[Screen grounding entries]
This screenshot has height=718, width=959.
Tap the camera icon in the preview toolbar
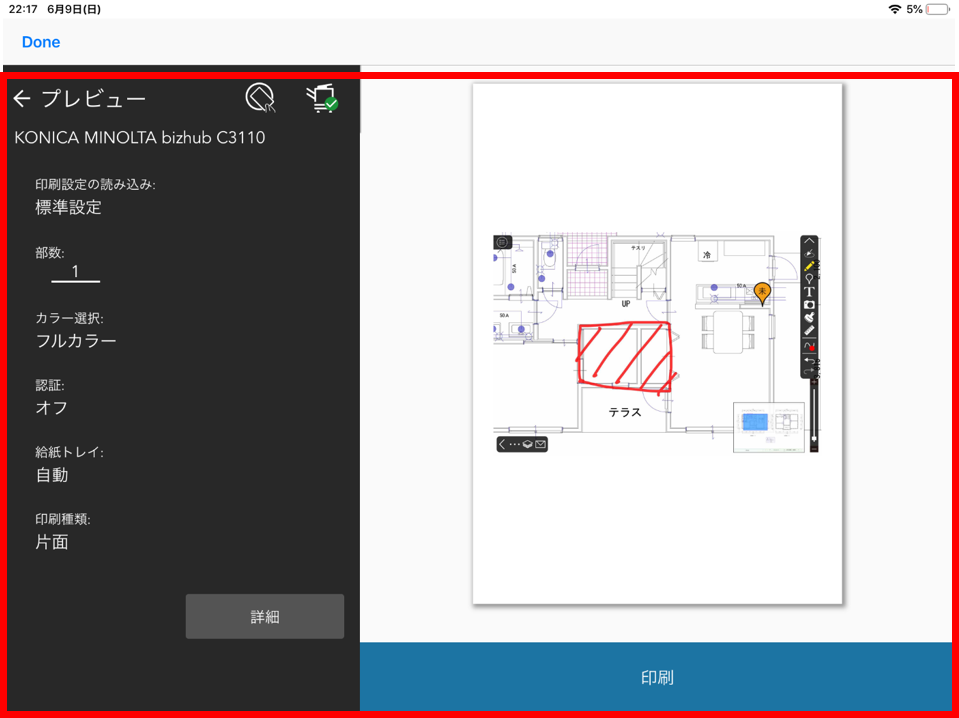pyautogui.click(x=809, y=304)
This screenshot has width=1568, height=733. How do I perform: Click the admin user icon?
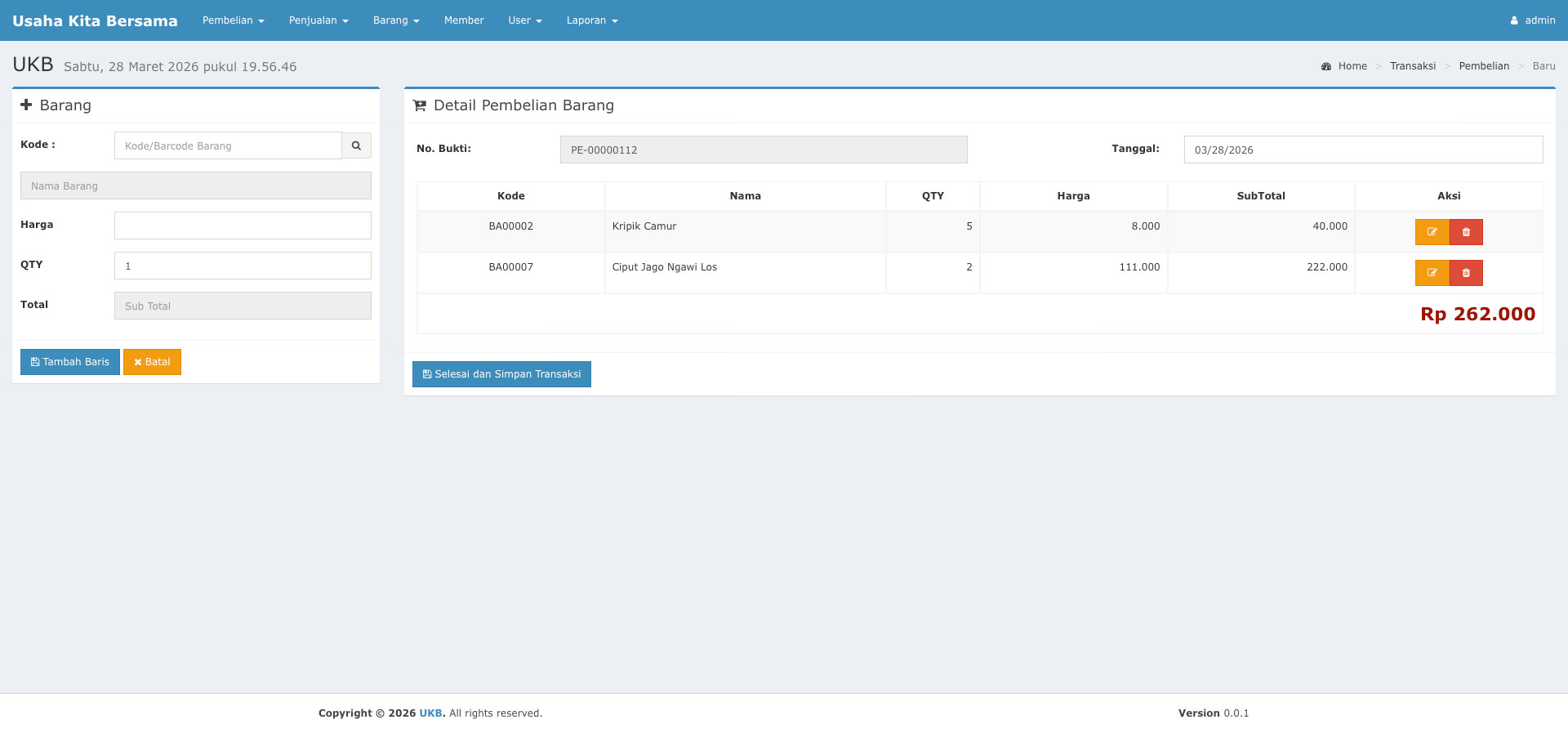tap(1514, 20)
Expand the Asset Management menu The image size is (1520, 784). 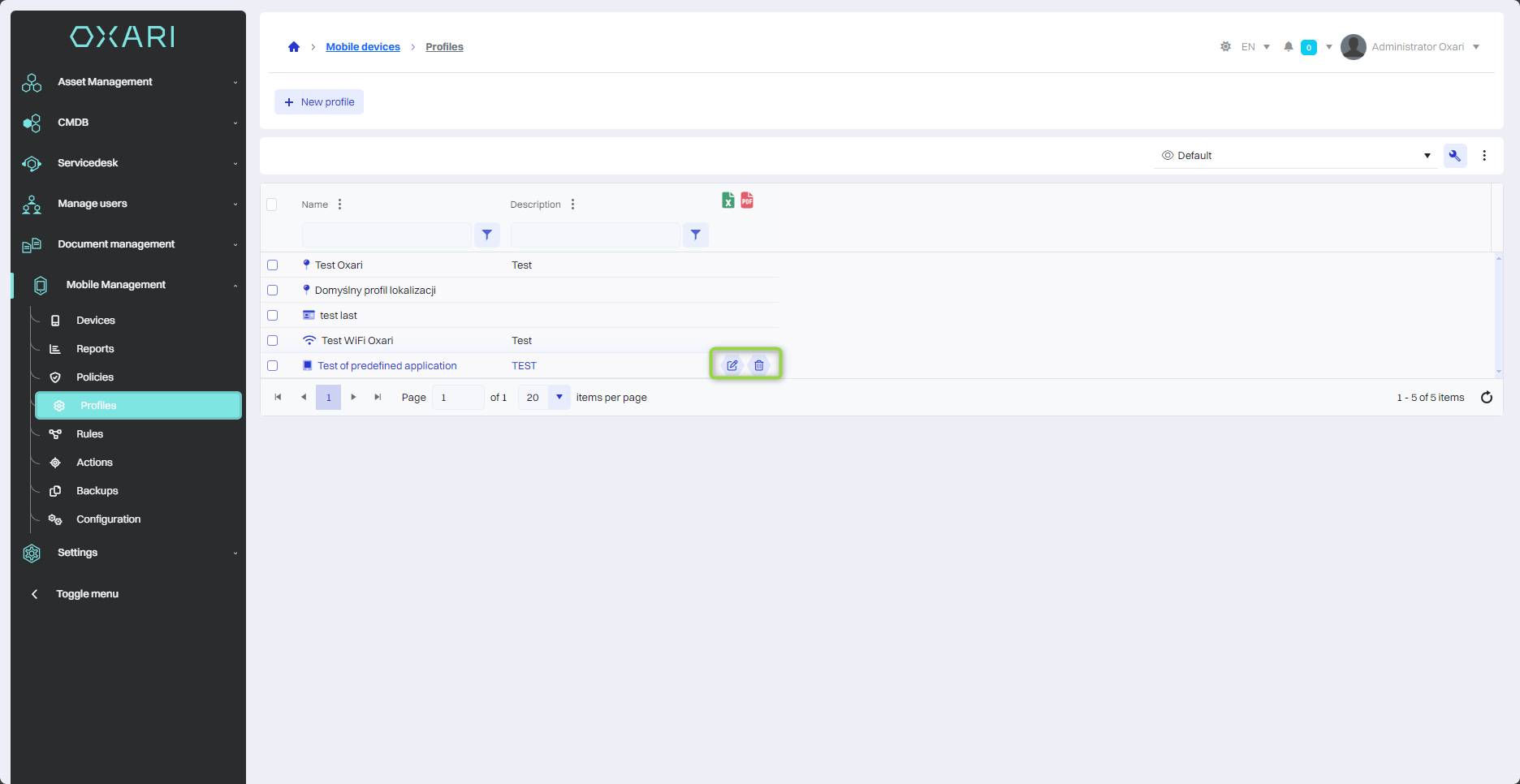coord(130,82)
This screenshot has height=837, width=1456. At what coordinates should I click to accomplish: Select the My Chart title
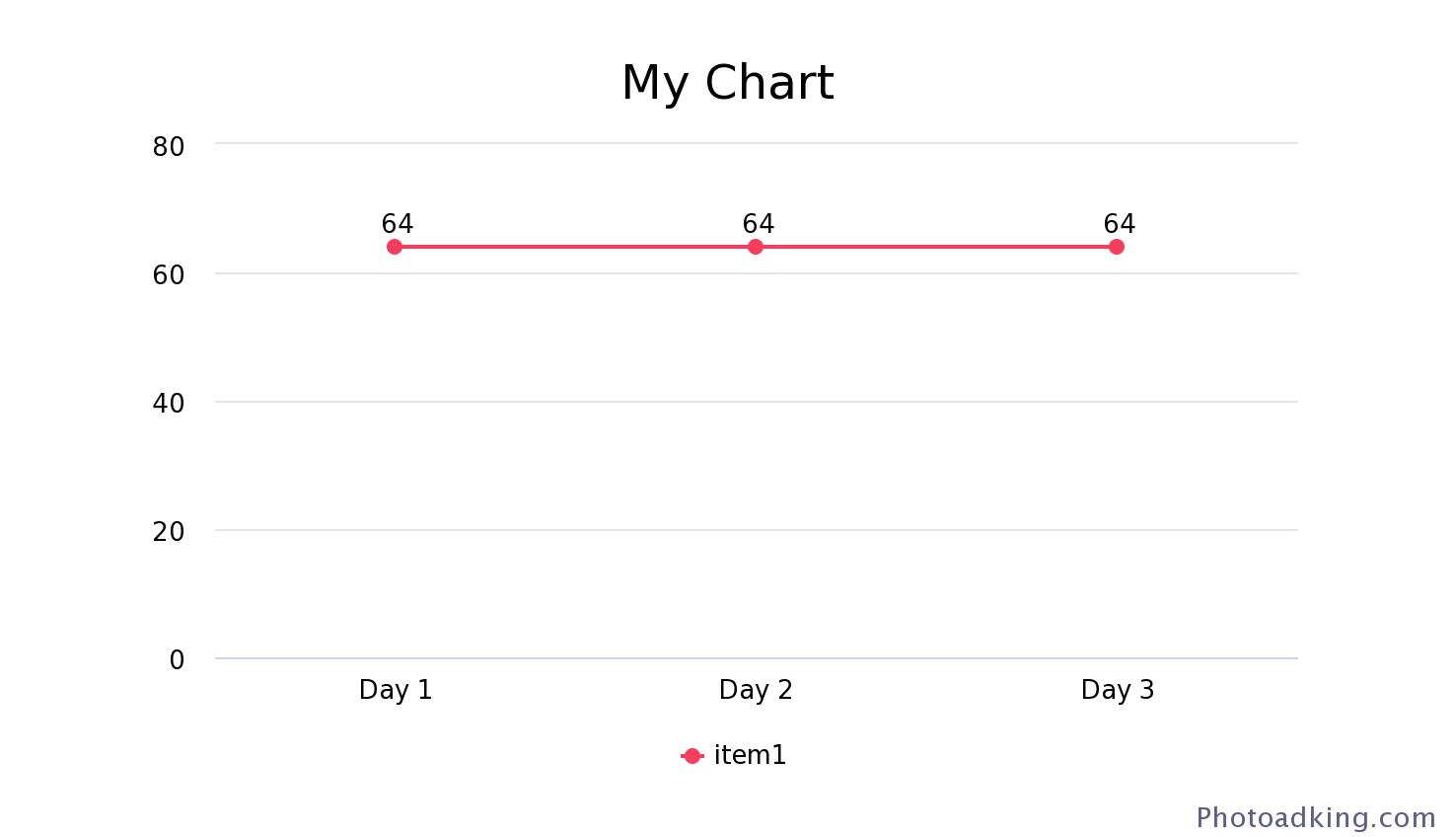tap(728, 83)
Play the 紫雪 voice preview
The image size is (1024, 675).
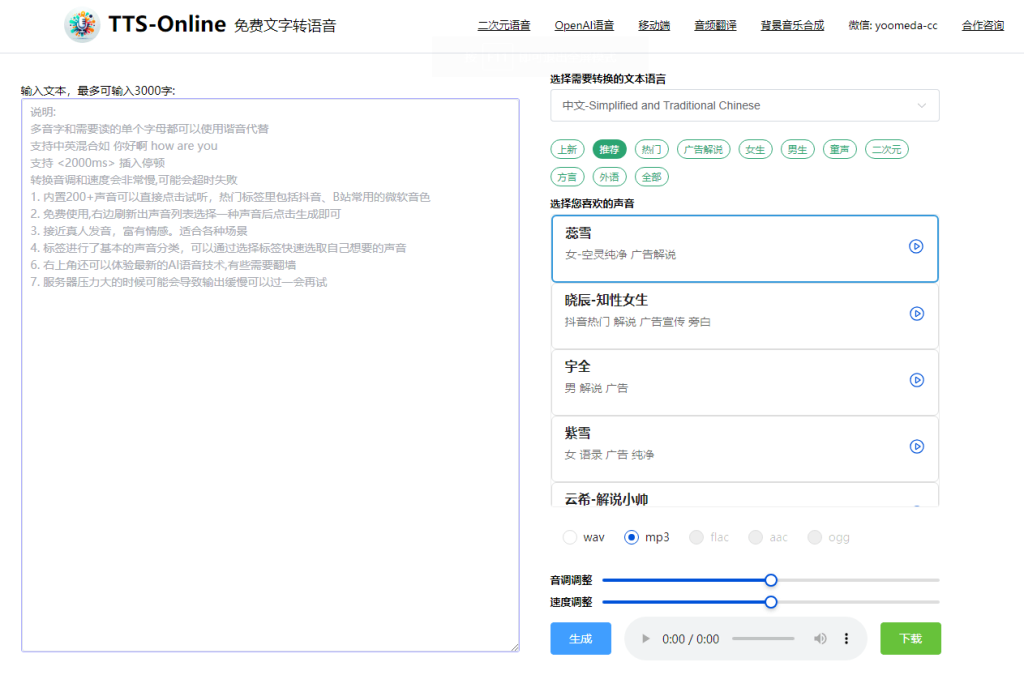coord(916,446)
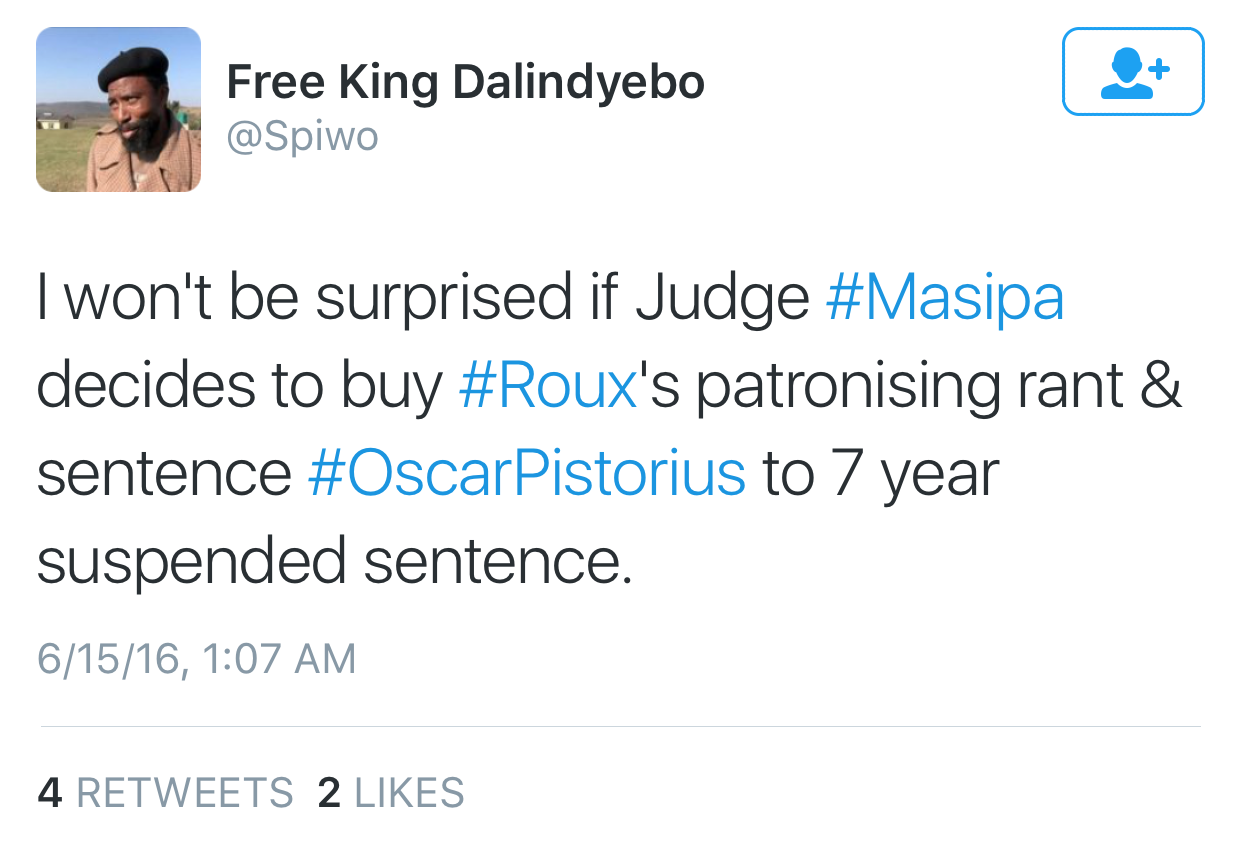Click the retweet count number 4

pos(50,793)
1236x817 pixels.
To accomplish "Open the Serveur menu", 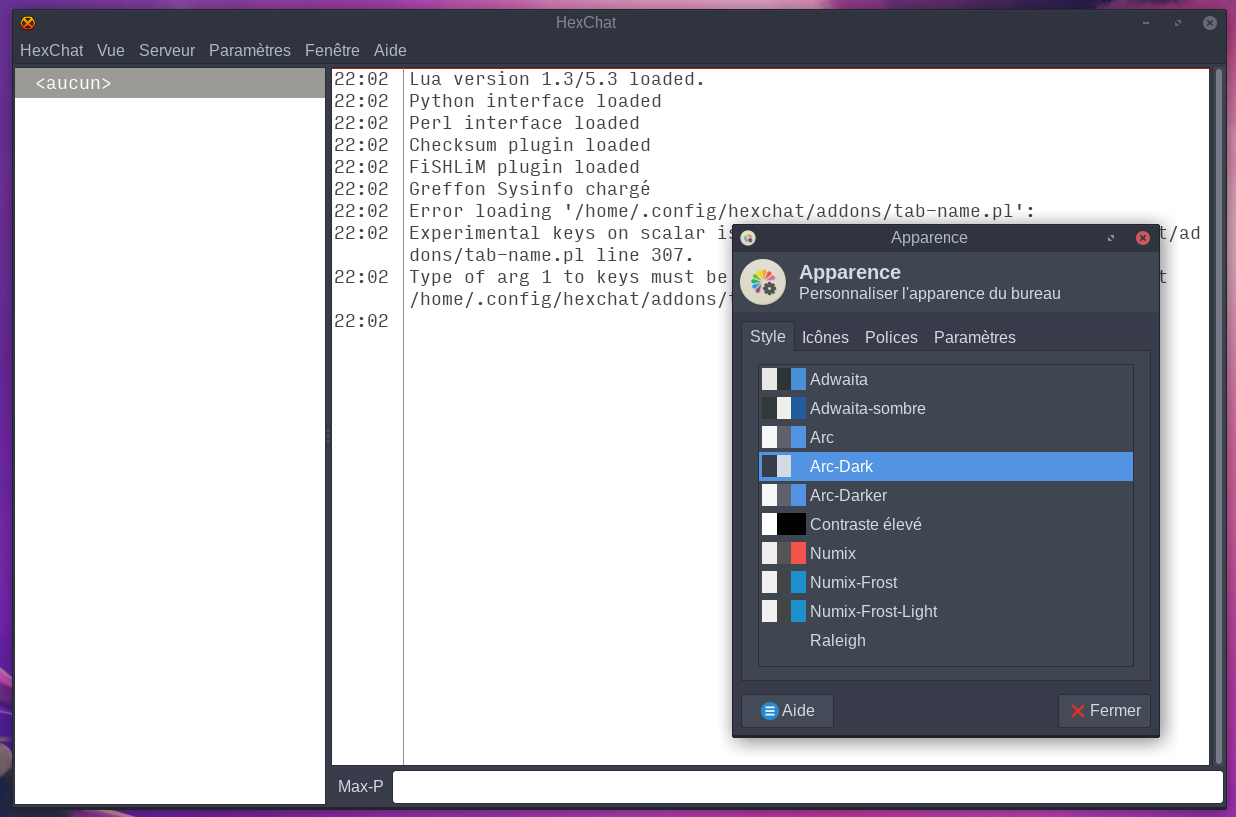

- Description of the task: Can you rewrite the entries from the line holding "1236x817 pixels." through the end of the entries, inclusive, substituting "complete" for "accomplish", changing nothing else and leaving out the pictures?

- Reply:
1236x817 pixels.
To complete "Open the Serveur menu", 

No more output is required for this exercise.